Find "Image resolution: width=1002, height=2576." below and begin at its line; stop after the line with "(0)6020 97 09 49". Output those lines exactly, without pictures.
=== The data ===
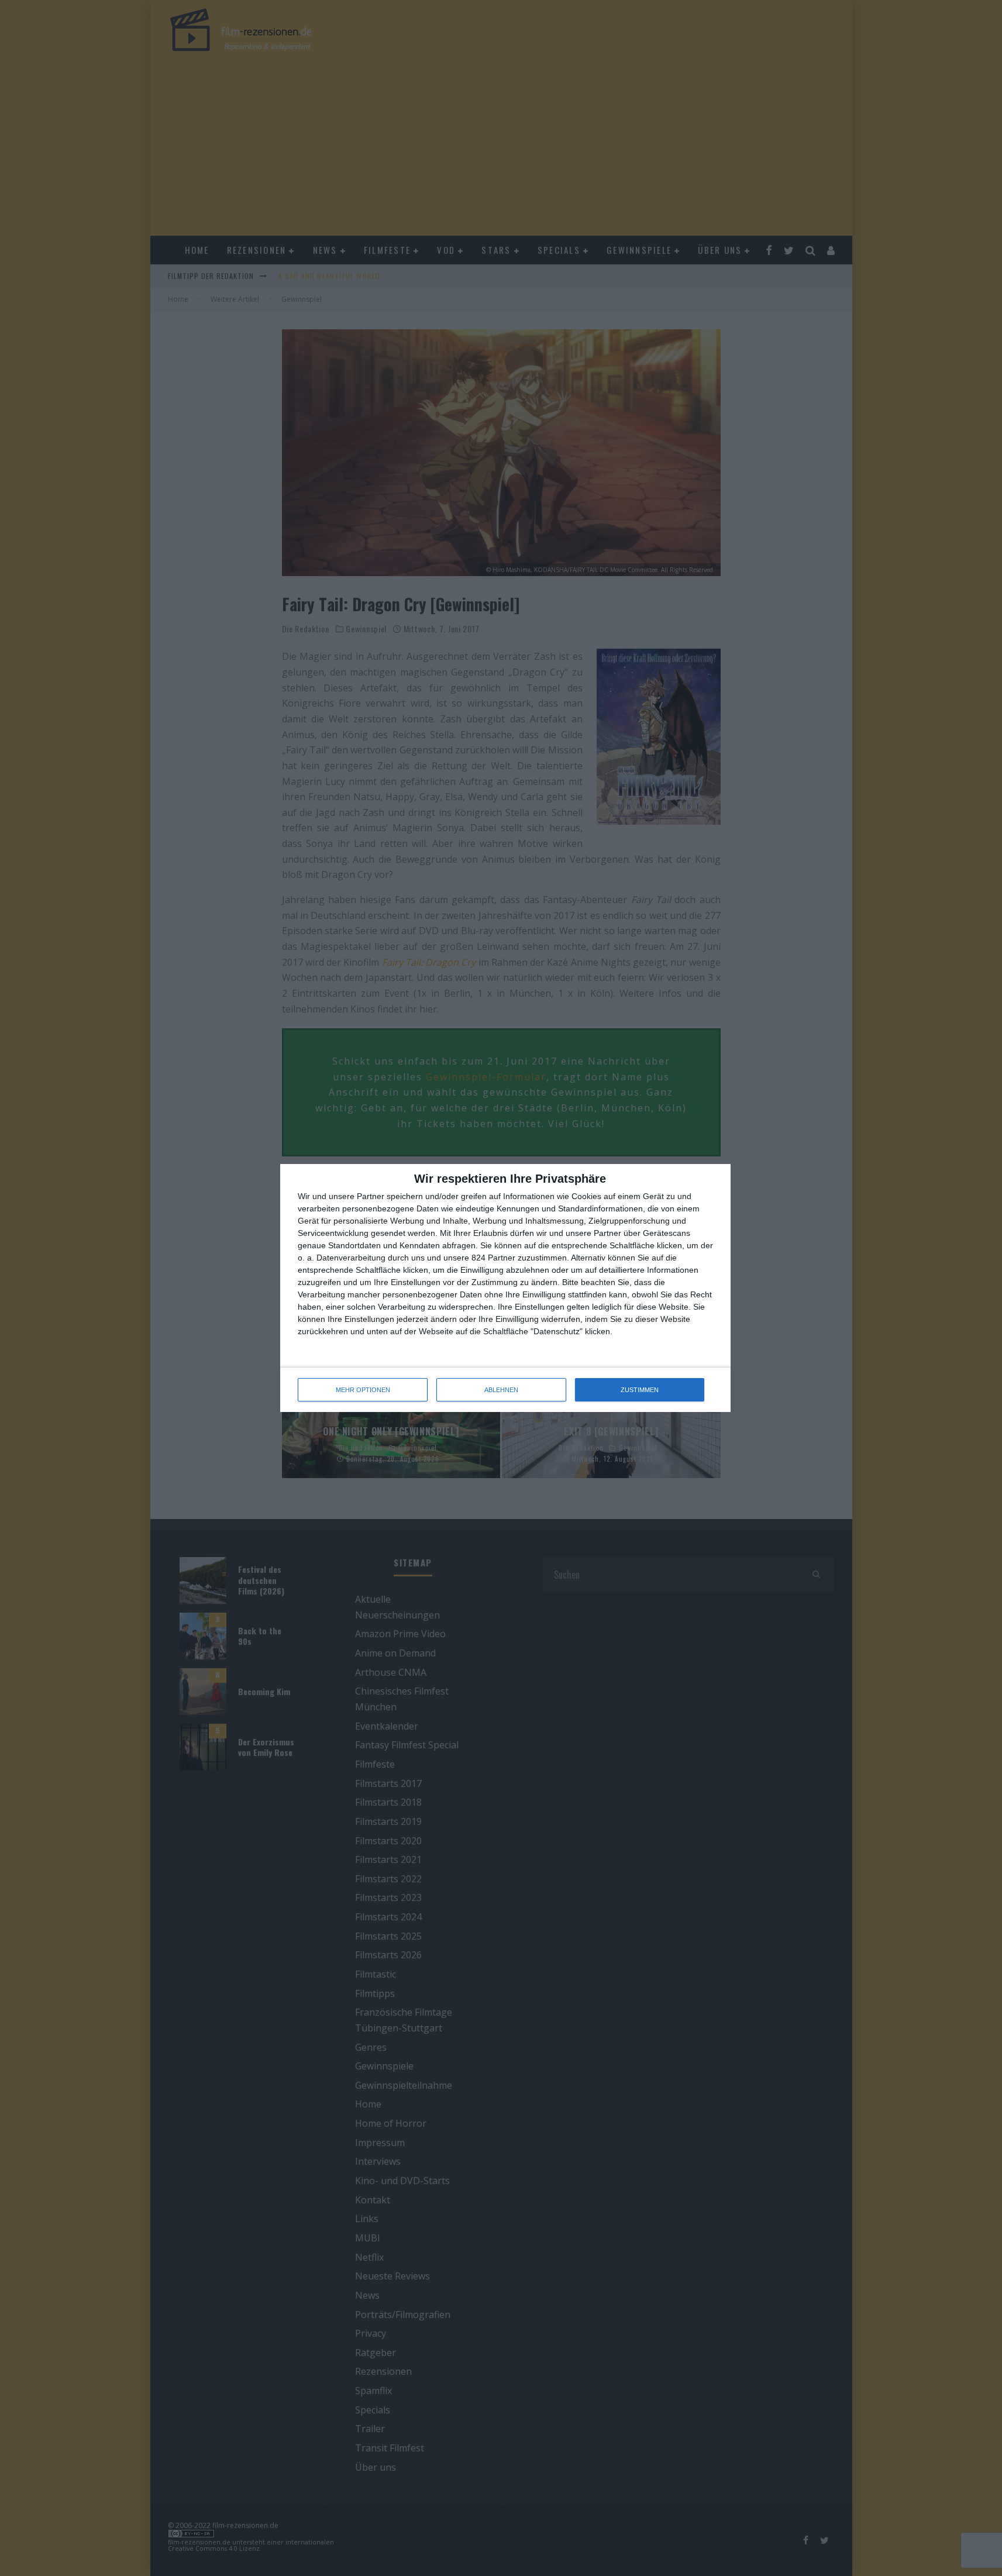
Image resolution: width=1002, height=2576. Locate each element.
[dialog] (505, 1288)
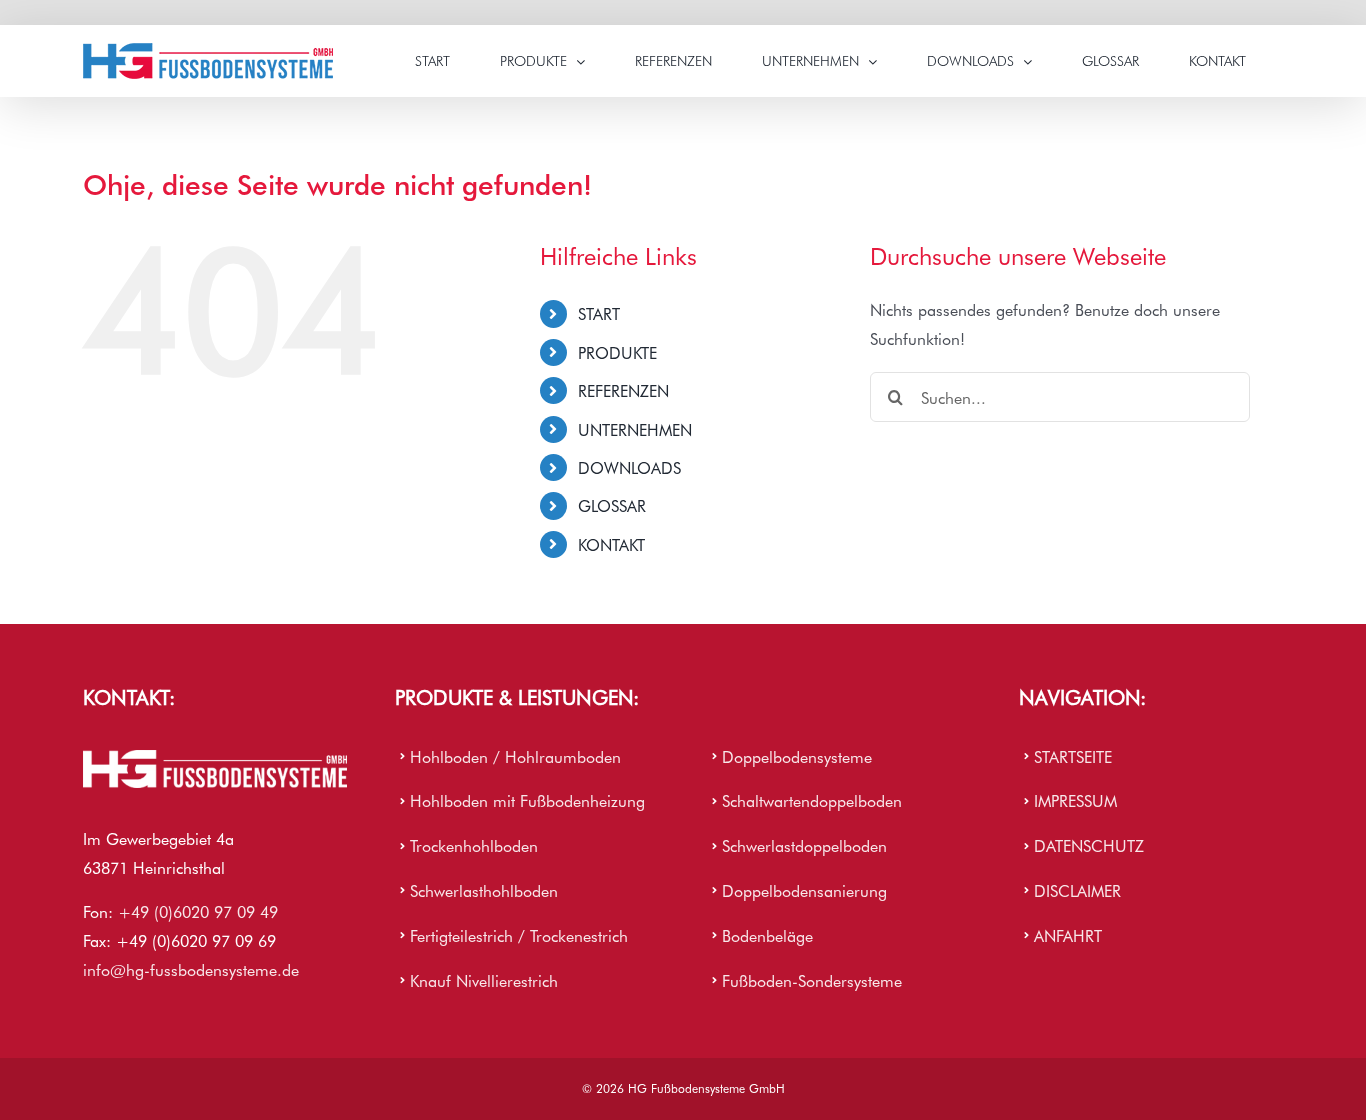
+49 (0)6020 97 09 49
===
=== The data ===
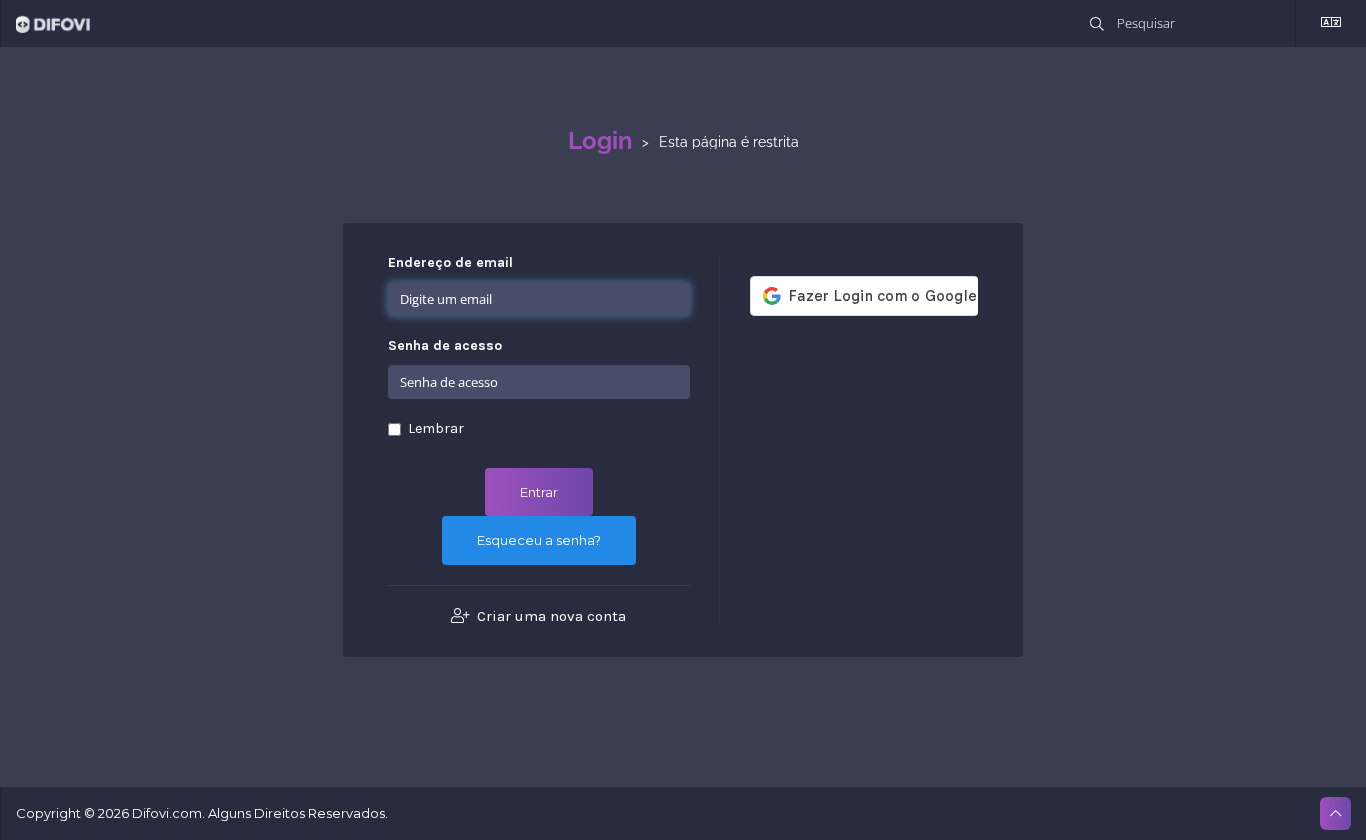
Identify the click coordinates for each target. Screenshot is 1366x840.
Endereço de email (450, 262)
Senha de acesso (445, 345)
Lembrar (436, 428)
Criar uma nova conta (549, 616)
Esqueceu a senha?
===
=== The data ===
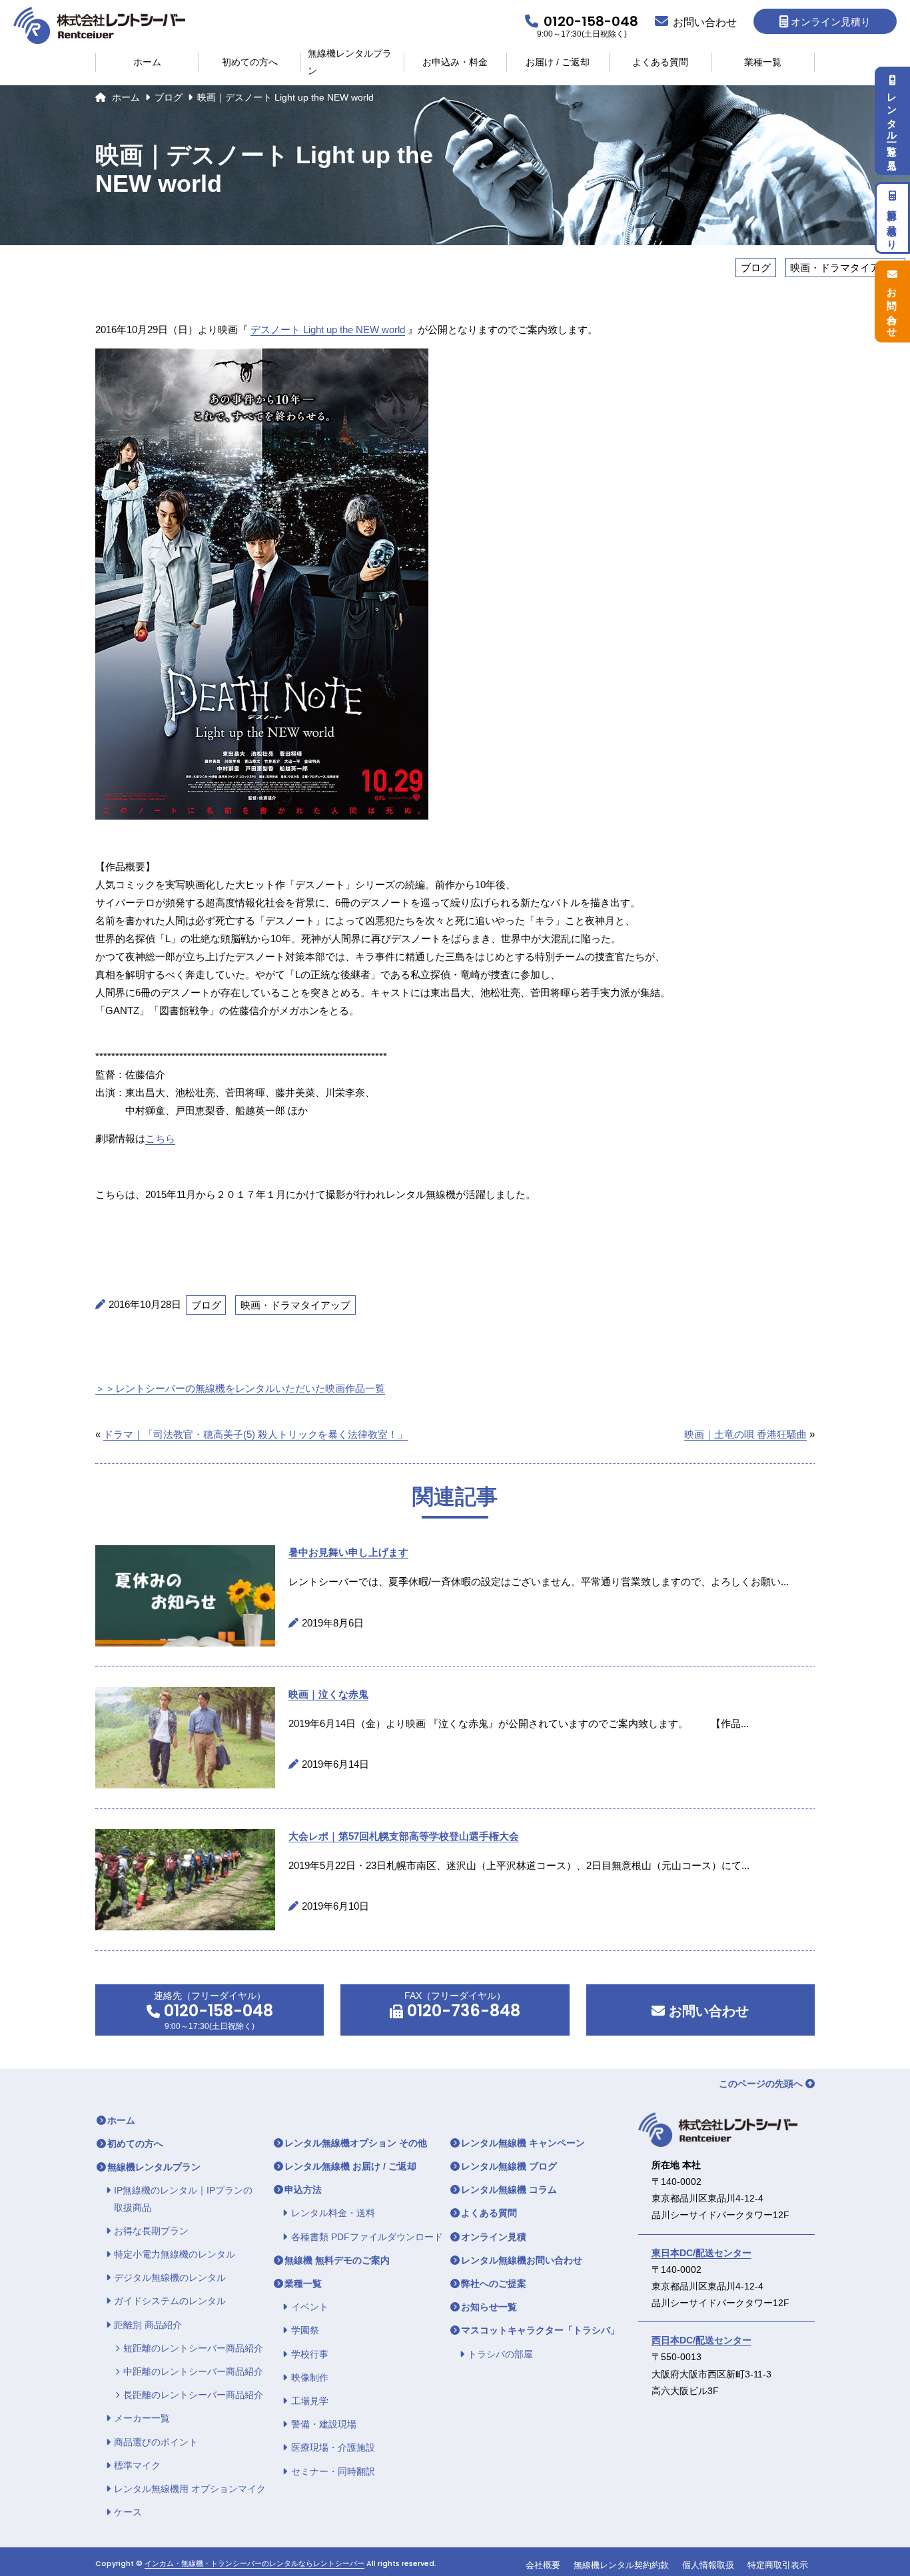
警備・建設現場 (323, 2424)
===
◆ **Answer to this task**:
Image resolution: width=1002, height=2576. Locate each element.
[dialog] (505, 1288)
+49 (0)6020 97 09 49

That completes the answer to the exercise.